Renold ne l’avait jamais deviné plus beau, plus passionné, plus sincère. Le « mais oui, je t’aime encore ! » tremblait sur ses lèvres… Alors, soudain, il se rappela sa promesse, ses serments, ses fiançailles : Elle !…

Elle devait l’attendre, toute déçue qu’il ne soit point là, au fond du jardin solitaire… Non, il était trop tard pour ressusciter les vertiges de jadis. Il fallait en finir, l’autrefois était mort.

— Je ne t’aime plus, dit Lyllian lentement, parce que je ne dois plus le faire…

— Misérable, misérable lâche ! s’écria André, tu n’as même pas la dignité de rougir de tes mensonges ! Ainsi tu m’auras rencontré, trompé, souillé et perverti, tu auras fait de moi un malheureux et un damné — à dix-sept ans ! Après avoir été un jouet pour ton désir, je suis un but pour ton mépris. Et tu me laisses ! oui, ton geste a de l’élégance : Veuillez donc ouvrir la croisée que je jette ceci dans la rue ! ceci, c’est moi, c’est tant d’autres, pareils à André Lazeski que tu auras détournés du droit chemin, pour amuser tes vices afin de t’en mieux dégoûter un jour.

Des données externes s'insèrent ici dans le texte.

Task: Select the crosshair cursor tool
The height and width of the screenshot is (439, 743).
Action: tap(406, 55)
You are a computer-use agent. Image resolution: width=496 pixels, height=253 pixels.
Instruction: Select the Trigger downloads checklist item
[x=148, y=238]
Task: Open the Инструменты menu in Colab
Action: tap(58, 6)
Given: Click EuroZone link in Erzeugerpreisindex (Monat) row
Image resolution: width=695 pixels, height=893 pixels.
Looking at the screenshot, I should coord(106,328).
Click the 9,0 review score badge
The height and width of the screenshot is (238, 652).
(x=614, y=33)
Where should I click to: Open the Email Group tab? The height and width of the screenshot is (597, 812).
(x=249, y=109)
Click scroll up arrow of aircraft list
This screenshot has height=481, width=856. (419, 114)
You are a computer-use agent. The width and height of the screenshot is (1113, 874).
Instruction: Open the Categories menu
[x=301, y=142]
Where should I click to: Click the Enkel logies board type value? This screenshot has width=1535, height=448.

» Et tu te défends d’être un éducateur ? La belle histoire ! Mais tu ne sens donc pas qu’avec ta littérature et toutes tes beautés prétendues, avec l’excuse de tes jolies phrases, tu m’enlisais plus fort, tu me débauchais davantage… La boue seule répugne… Mais toi, Renold, tu cachais la boue sous des fleurs !…

Lord Lyllian, troublé par ces invectives, essayait en vain d’apaiser le jeune homme.